Rima Fahmida Sultana, Kundu Satyajit, Tarannum Sumaiya, Jannatul Tabita, Sharif Azaz Bin
Department of Public Health, North South University, Dhaka, Bangladesh.
Public Health, School of Medicine and Dentistry, Griffith University, Gold Coast, QLD, 4222, Australia.
Sci Rep. 2025 May 23;15(1):17881. doi: 10.1038/s41598-025-92068-8.
Consuming foods high in vitamin A and iron is crucial for children's growth and well-being. However, deficiencies remain a public health problem in Bangladesh. This study explores spatial variation and determinants of vitamin A and iron-rich food consumption among children aged 6-23 months. In this study, data from 2528 children from the Bangladesh Demographic and Health Survey (BDHS) 2022 was used. BDHS 2022 employed a cross-sectional study design to collect data. The outcomes measured were vitamin A and iron-rich foods consumption within 24 h preceding the survey by including factors such as mother's age, education, occupation, child age, sex, Antenatal care (ANC) visits, medical illness (diarrhea, fever, cough), use of deworming drugs, wealth index, place of residence, division etc. Spatial patterns were analyzed with ArcGIS version 10.8 and associated factors were assessed using multilevel mixed effect logistic regression model. The prevalence of vitamin A and iron-rich foods consumption was 72% (95% CI 0.70-0.74) and 61.8% (95% CI 0.60-0.64) respectively. Clustering of vitamin A (Moran's I: 0.055, p < 0.001) and iron-rich food (I: 0.101, p < 0.001) consumption was observed, with hot spots in Rangpur, Rajshahi, and Khulna.
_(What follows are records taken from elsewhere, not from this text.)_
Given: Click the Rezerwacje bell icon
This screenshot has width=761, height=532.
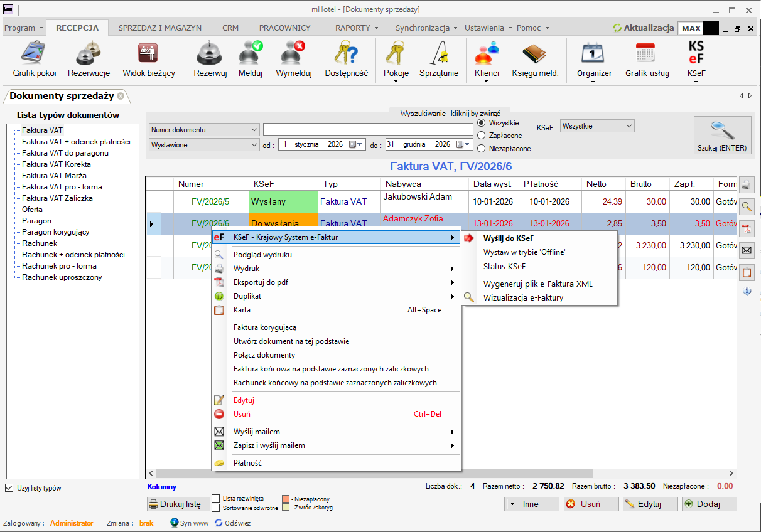Looking at the screenshot, I should [89, 60].
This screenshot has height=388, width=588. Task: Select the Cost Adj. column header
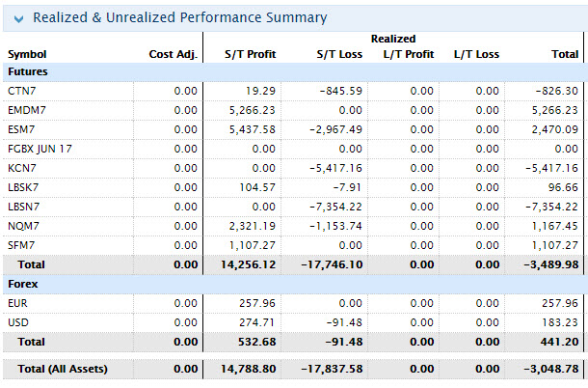174,54
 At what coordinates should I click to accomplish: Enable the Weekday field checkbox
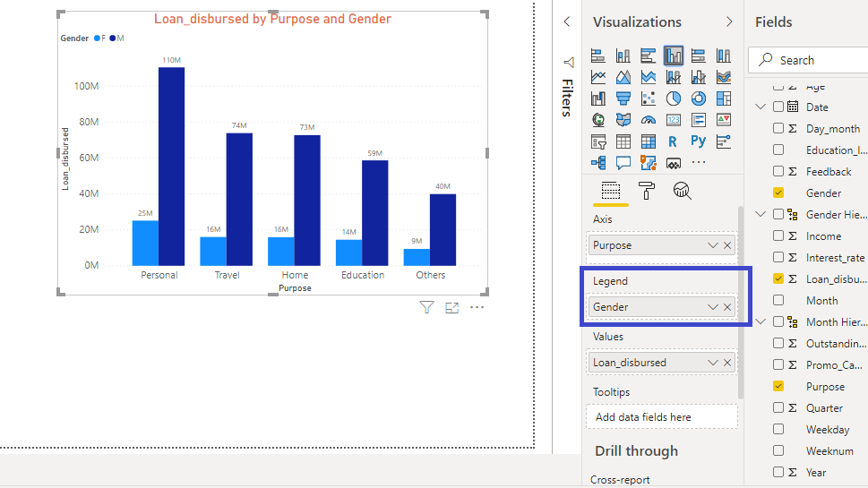[778, 429]
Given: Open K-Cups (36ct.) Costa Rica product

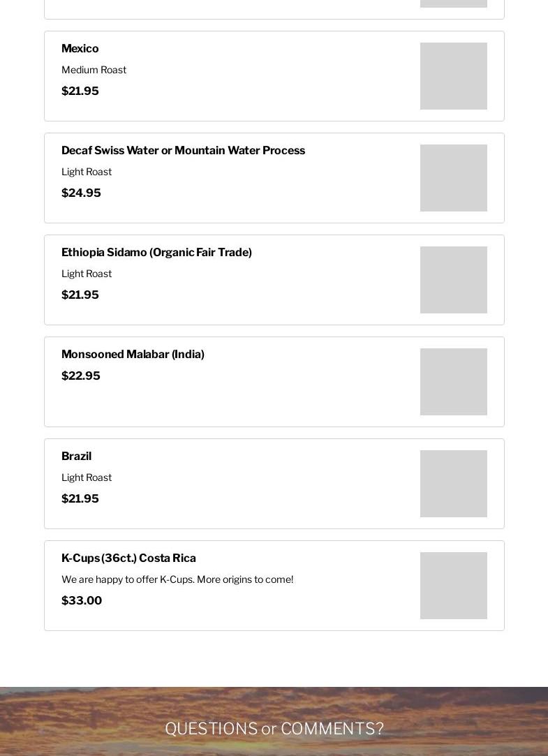Looking at the screenshot, I should [x=128, y=558].
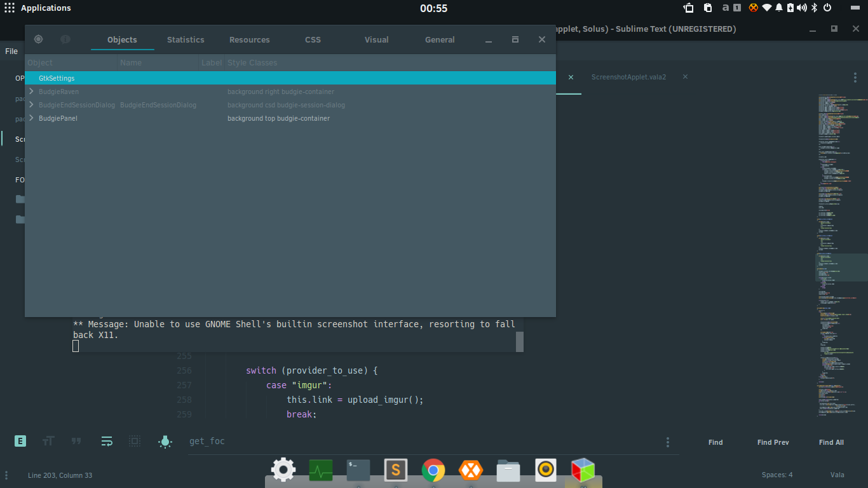The image size is (868, 488).
Task: Click the Find Prev button
Action: point(773,442)
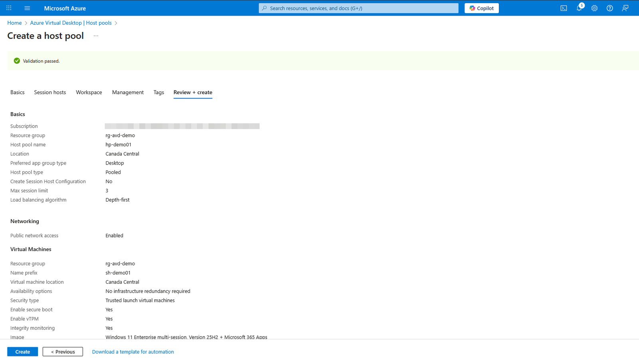Open Azure Virtual Desktop Host pools breadcrumb
The width and height of the screenshot is (639, 364).
71,23
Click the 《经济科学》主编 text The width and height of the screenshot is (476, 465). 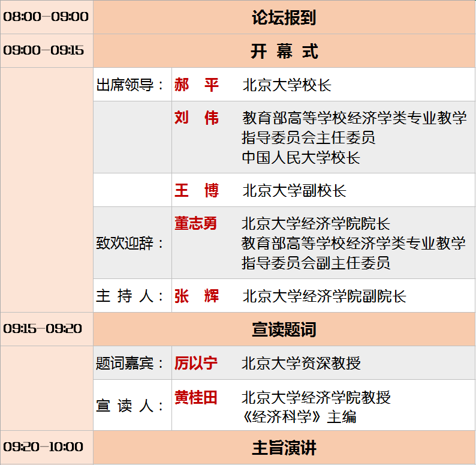[299, 417]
From the mixed effects logistic regression analysis, maternal employment (aOR = 1.6; 95% CI 1.2-2.0), maternal education (aOR = 2.0; 95% CI 1.1-3.5), paternal education (aOR = 2.0; 95% CI 1.4-3.0), ≥ 4 ANC visits (aOR = 1.7; 95% CI 1.1-2.6), older children aged 18-23 months (aOR = 4.0; 95% CI 3.0-5.3), deworming drugs (aOR = 1.6; 95% CI 1.2-2.2) and residing in Khulna (aOR = 2.3; 95% CI 1.5-3.5), Rajshahi (aOR = 1.9; 95% CI 1.2-2.9) have shown statistically significant association with increased consumption of vitamin A and iron-rich foods. Furthermore, a lower likelihood of iron-rich food consumption was observed among children having diarrhea (aOR = 0.7; 95% CI 0.5-0.9), compared to children who didn't have diarrhea. Poor consumption of vitamin A-rich foods was found in Chittagong (aOR = 0.6; 95% CI 0.4-0.98) and Sylhet (aOR = 0.6; 95% CI 0.4-0.9). The findings revealed significant disparities both in regions and protective factors associated with vitamin A and iron-rich food intake among children in Bangladesh. Understanding these spatial variations and key determinants can guide targeted interventions, particularly in cold spot regions, to improve child nutrition in Bangladesh.